==== Material for this task ====
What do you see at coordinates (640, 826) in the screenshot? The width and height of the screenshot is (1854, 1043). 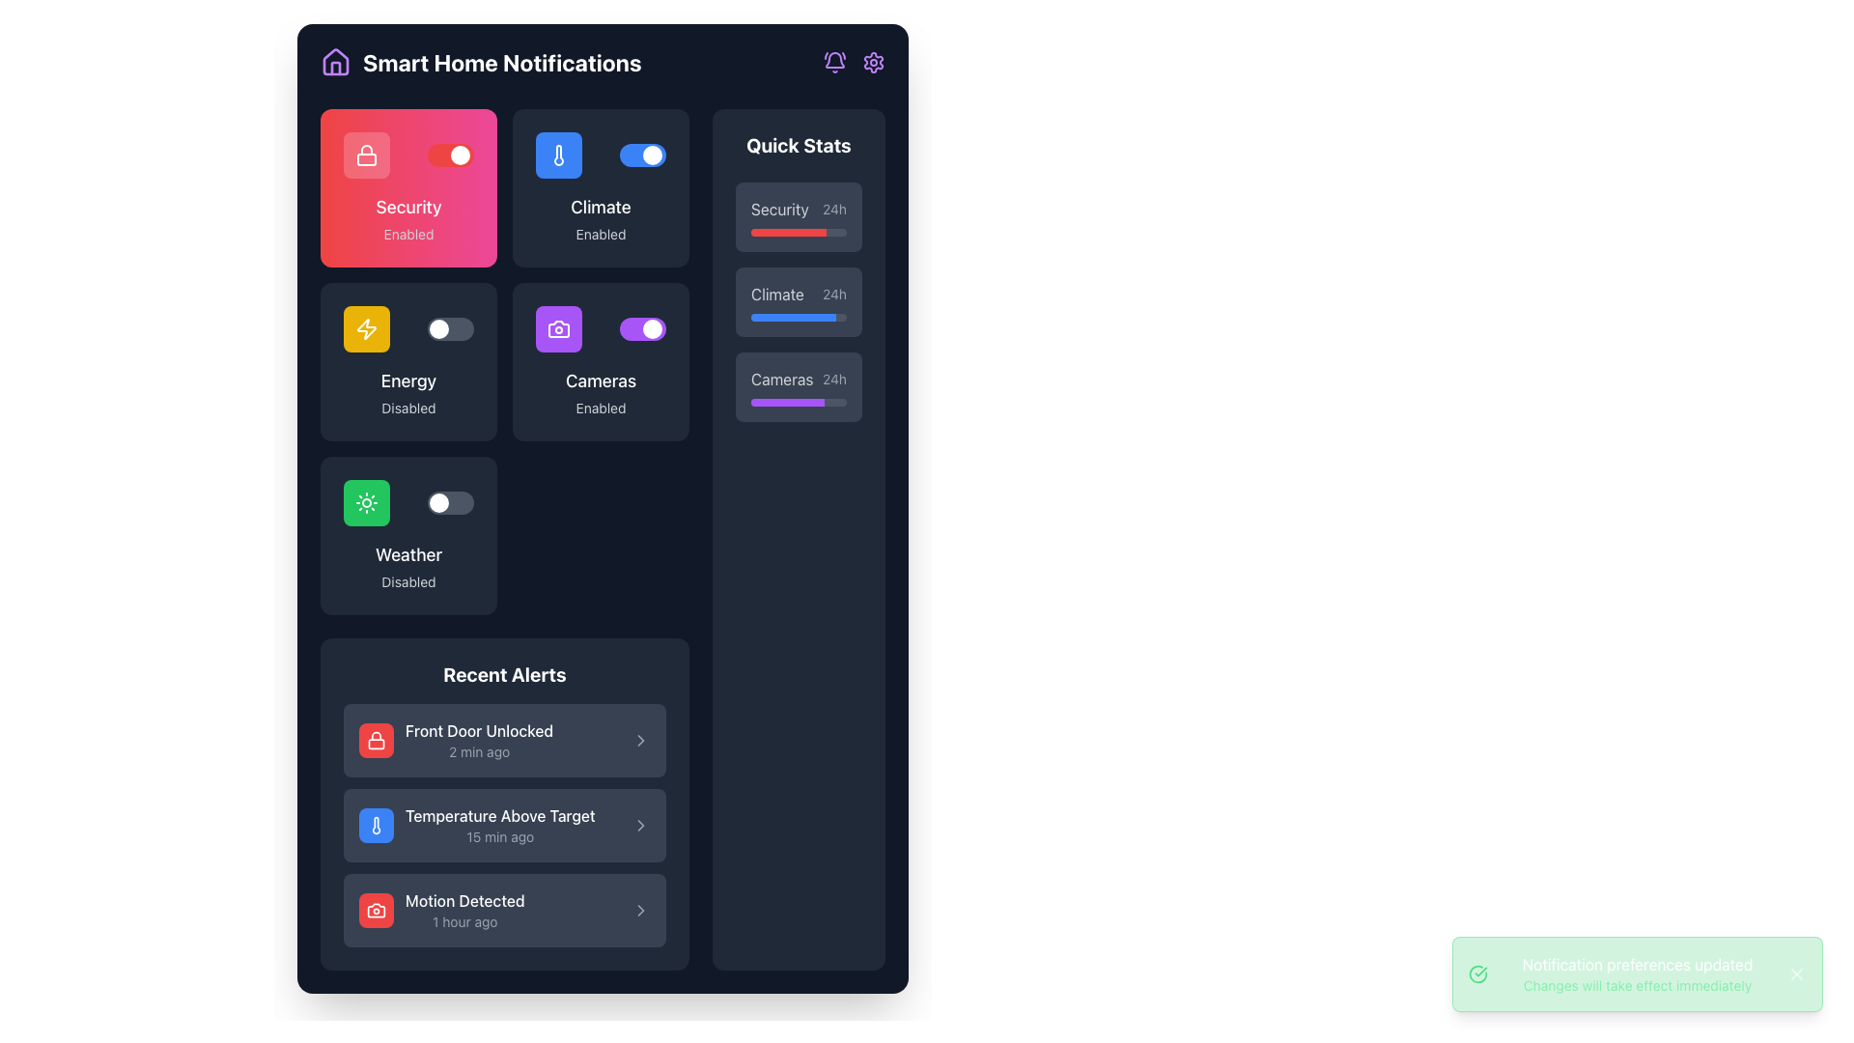 I see `the alert indicator icon located to the right of the 'Temperature Above Target' text in the 'Recent Alerts' section` at bounding box center [640, 826].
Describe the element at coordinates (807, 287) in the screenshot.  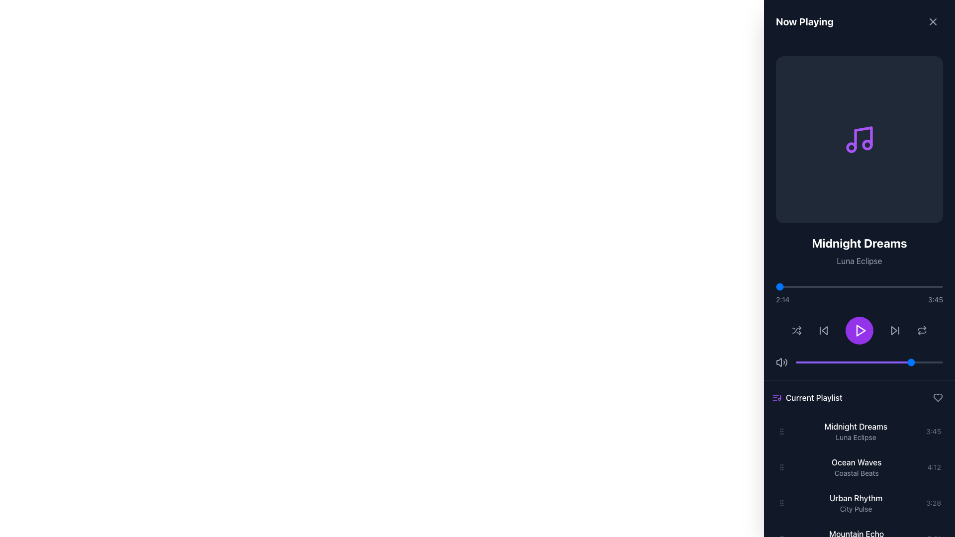
I see `playback position` at that location.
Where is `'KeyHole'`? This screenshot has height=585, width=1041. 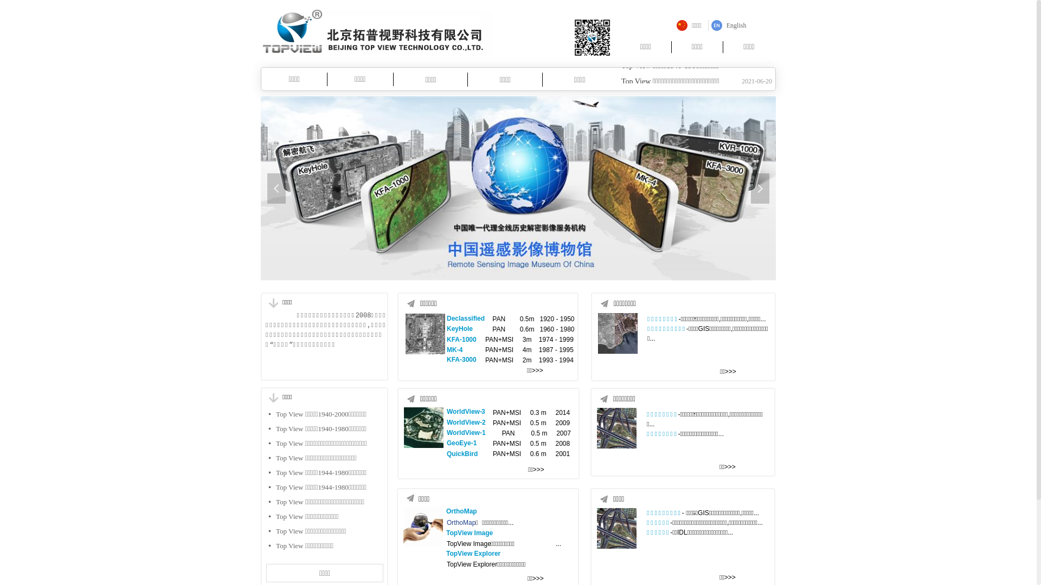 'KeyHole' is located at coordinates (460, 328).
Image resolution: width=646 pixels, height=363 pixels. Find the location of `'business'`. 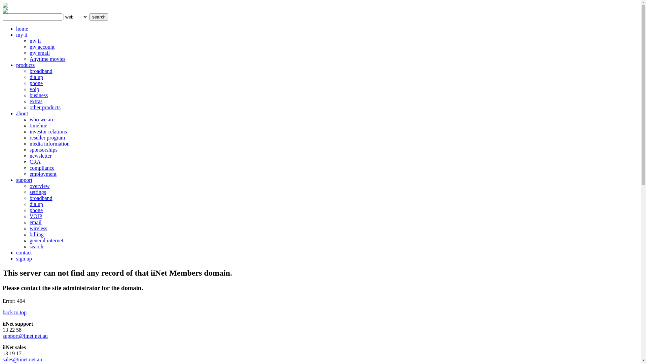

'business' is located at coordinates (38, 95).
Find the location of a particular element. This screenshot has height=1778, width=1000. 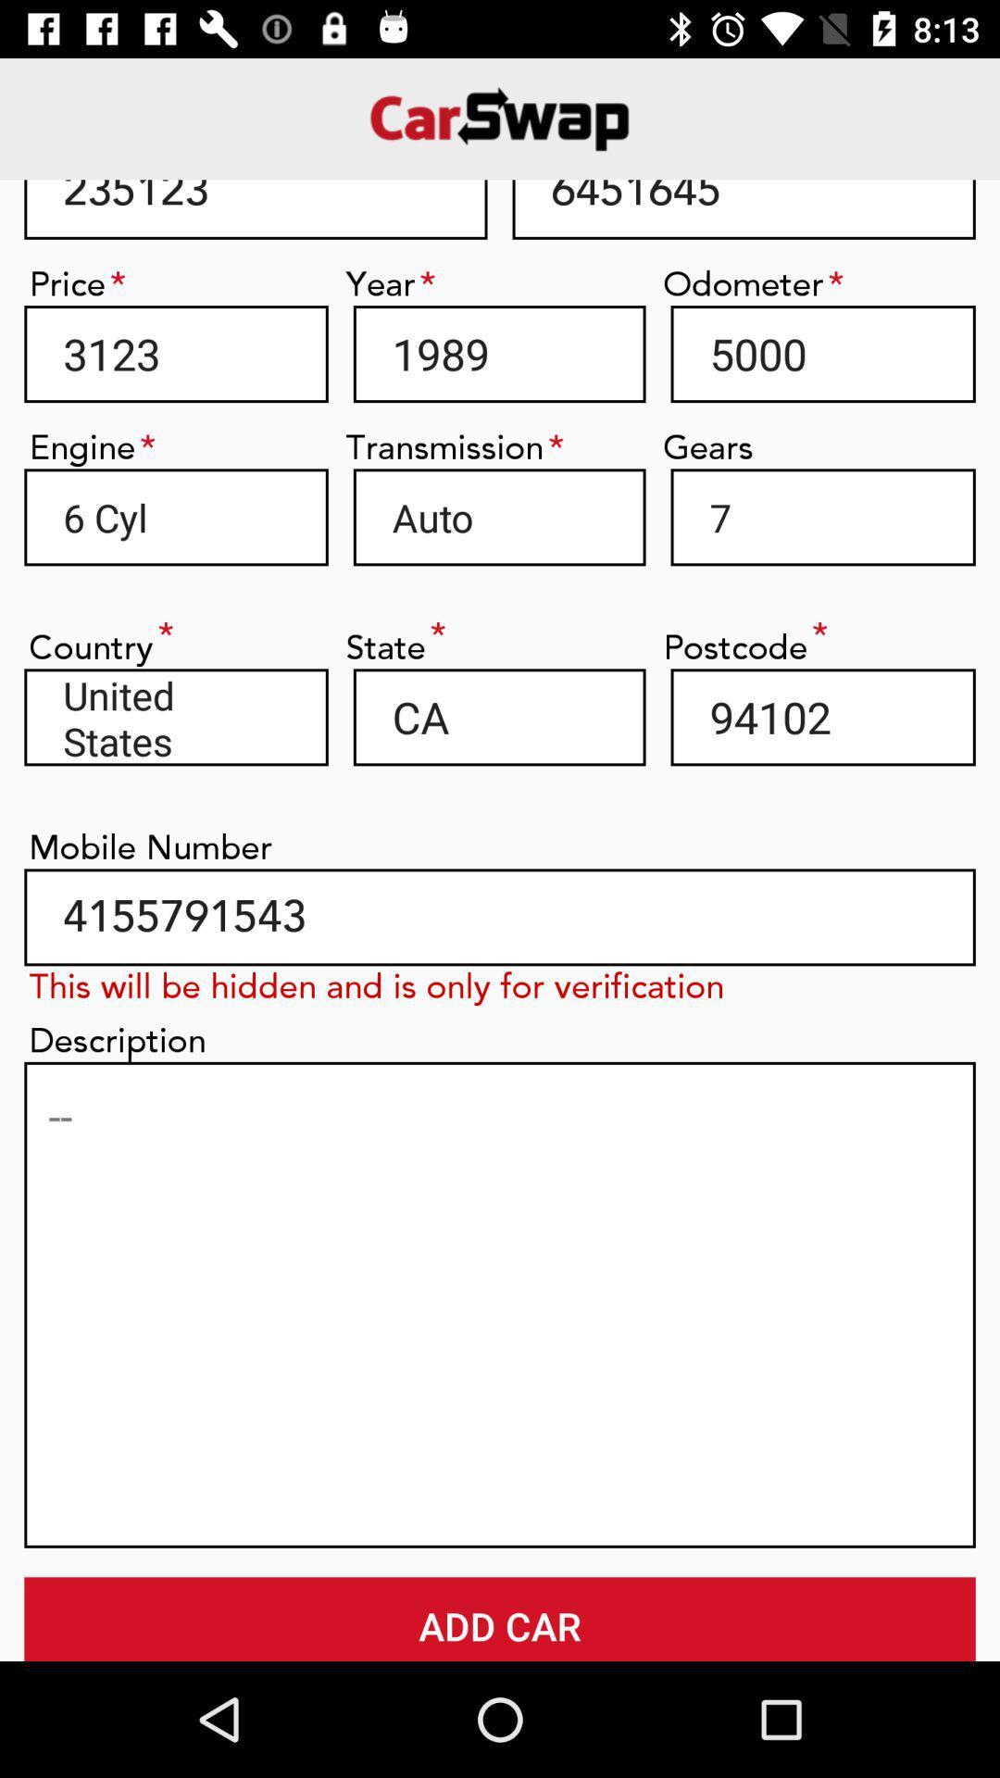

icon to the right of the 3123 item is located at coordinates (498, 354).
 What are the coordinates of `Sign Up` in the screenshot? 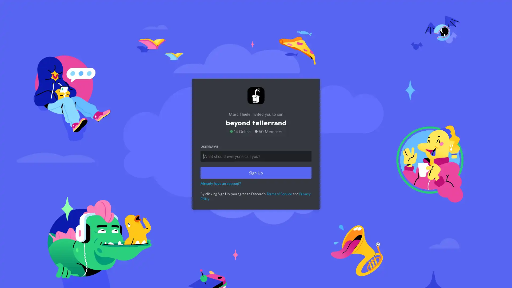 It's located at (256, 173).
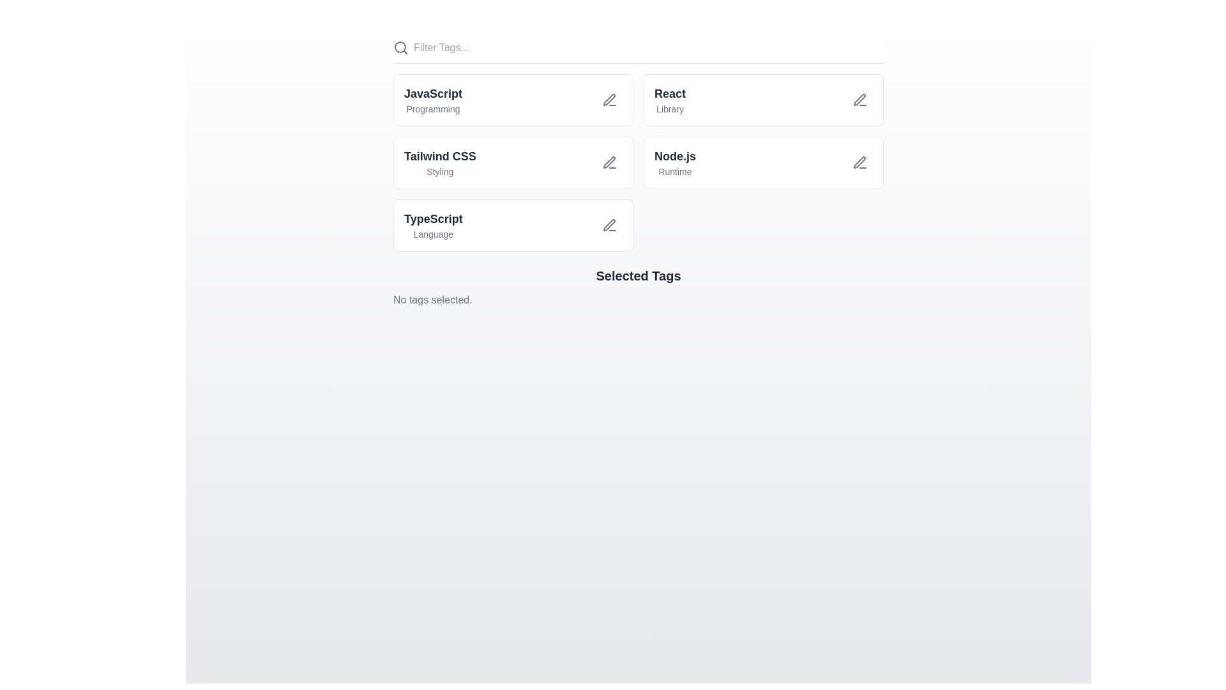  What do you see at coordinates (440, 162) in the screenshot?
I see `the 'Tailwind CSS' tag or category selector, which is the second selectable item in a vertical list located below 'JavaScript Programming' and above 'TypeScript Language'` at bounding box center [440, 162].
====
Task brief →
Set out the rows from the line containing "Find the location of a" through the line containing "icon to the" as a numbered list, skipping blank lines. Leave the pictures out.

Problem solution →
1. Find the location of a particular element. This screenshot has height=1778, width=1000. 
2. icon to the right of the 3123 item is located at coordinates (498, 354).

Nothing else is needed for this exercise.